Keeping the audience hooked

‘Neengalum Vellalaam Oru Kodi' is drawing quizzers with its mix of funny, bizarre and serious questions

March 19, 2012 06:26 pm | Updated November 13, 2021 10:07 am IST

WINNING ROUND: Neengalum Vellalaam Oru Kodi

WINNING ROUND: Neengalum Vellalaam Oru Kodi

After the first 12 out of 80 episodes rolled out in its first season, the makers of the Tamil KBC, “Neengalum Vellalaam Oru Kodi”, have gone in for a life-line — Audience Poll. Just to be sure that the show's working after the initial buzz and suggestions that some of the questions were too easy.

“The ratings haven't fallen. In fact, we have grown in the third week even with these questions. And the questions were not silly, the options were mocking. The feedback we got was: Don't mock your own questions. We've taken it as constructive feedback and put it to the Big Synergy team,” says K. Sriram, Channel Head, Vijay TV.

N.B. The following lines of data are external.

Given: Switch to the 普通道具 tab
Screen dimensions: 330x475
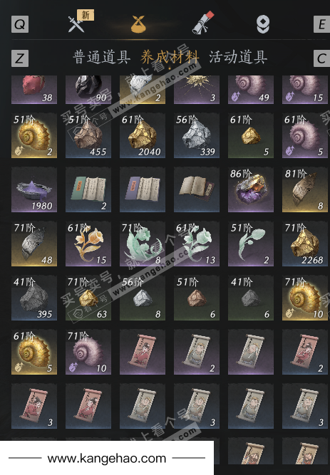Looking at the screenshot, I should pos(102,57).
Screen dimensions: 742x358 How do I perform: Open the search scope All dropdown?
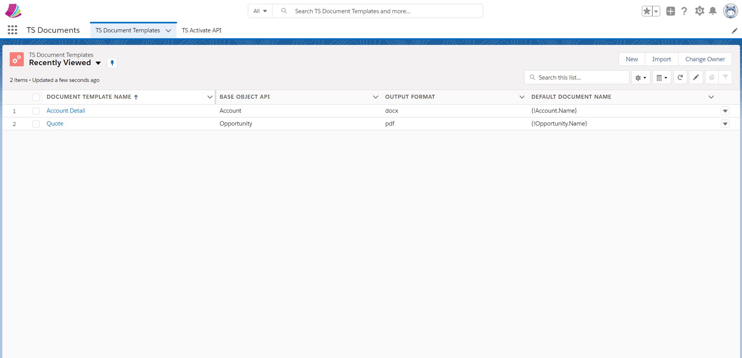pos(259,11)
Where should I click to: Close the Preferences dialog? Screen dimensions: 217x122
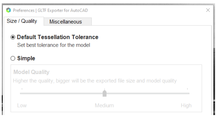(x=208, y=10)
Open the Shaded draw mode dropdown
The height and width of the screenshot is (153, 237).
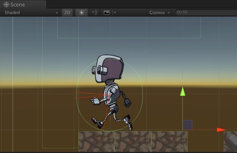[31, 13]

“The characteristic of the show is that you play at the level of the contestant. If it's a chaiwala like in ‘Slumdog Millionaire', the questions are made at his level. It's partly science, partly art and it involves a little judgement and experience. The first few questions are meant to be icebreakers and people can slip even in the simplest of questions. Out of 19 people who have been on the show in the first 12 episodes, five have taken lifelines within the first five deceptively simple questions. The reason we employ simple or easy questions is also because it increases the ‘shoutability' factor. People sitting and watching the show shout out at the answer. The idea is not to put an organic chemistry formula question to trip everybody right at the start,” explains Siddharth Basu, one of the masterminds behind the Indian variants of the show.

Siddharth Basu, who runs Big Synergy, was in town to supervise the new schedule — Episodes 13 and 14 — shot on Friday, for Monday and Tuesday evenings.

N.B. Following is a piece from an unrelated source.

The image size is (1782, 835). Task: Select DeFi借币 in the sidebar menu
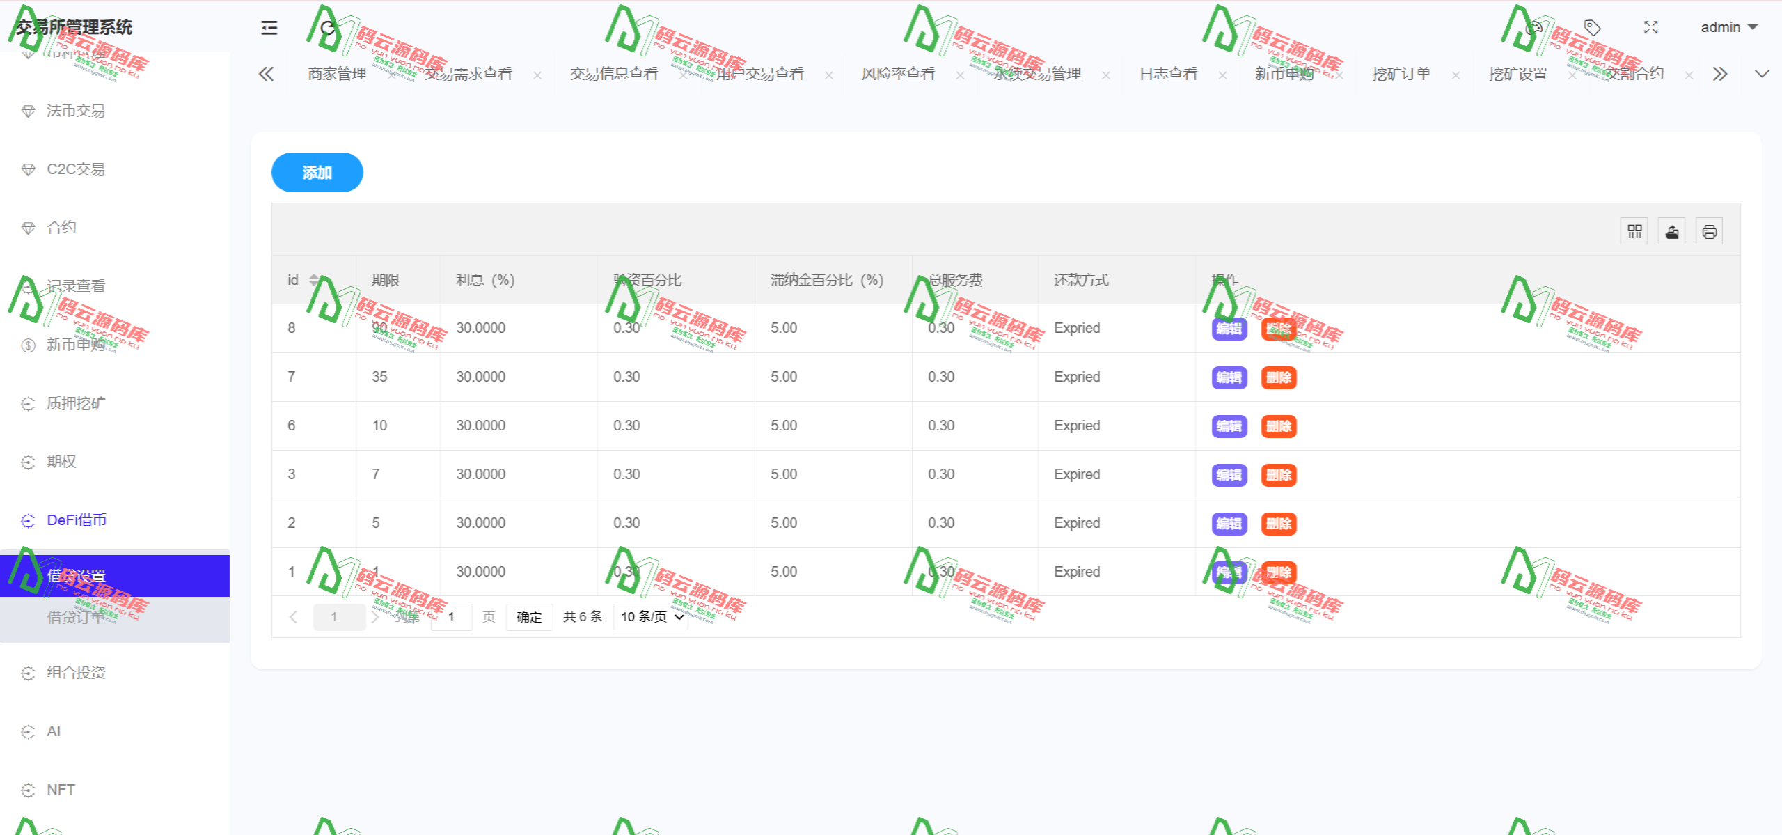(75, 520)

“You can look up this video on YouTube when a contestant on ‘Who Wants to be a Millionaire' was asked ‘Which of the following is the largest: A. A Peanut B. An Elephant C. The Moon D. A Kettle... and still got it wrong after using a lifeline. That's part of what the show is supposed to be at the first level. It is supposed to be funny, bizarre and eventually get serious. Sometimes, even stupid questions get wrong answers.”

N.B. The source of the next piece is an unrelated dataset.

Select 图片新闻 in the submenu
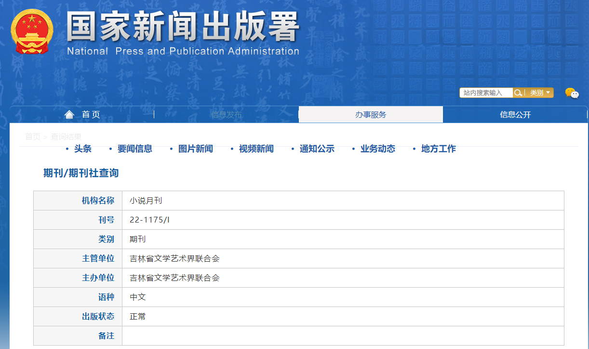589x349 pixels. point(196,149)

There has been no dumbing down for the South whatsoever, Basu insists.

“It has never entered our mind. Part of the format is to play at the level of the contestant. To give you an analogy, a show like ‘Mastermind' is like watching Sachin bat in full form. You admire a virtuoso. On KBC, anybody can put bat and ball. It could be your grandmother. Or to give you another analogy of high jump, let's say you can jump 3ft. Since the show is designed as a ladder, we would start easy to make you clear your level before pushing you to jump higher.”

“You will see more and more facets of Suriya during the season. He's making quite an effort, really reaching out to connect to the audience,” adds Basu. “He approached it very conscientiously and sincerity that comes off on screen. We did mock sessions for gameplay, techniques with him and different kinds of people. He hadn't done much real time interaction like theatre before and yet, he's managed that graph in quick time. The idea is to play to the strengths of the star. The idea is not to make him become Amitabh Bachchan or SRK, it has to be Suriya or Suriya plus.”

Last week, viewers got to see a very new side of the star when he danced with a contestant and went down on his knee to propose to her. “When he goes on to the floor, he surprises us,” says Sriram.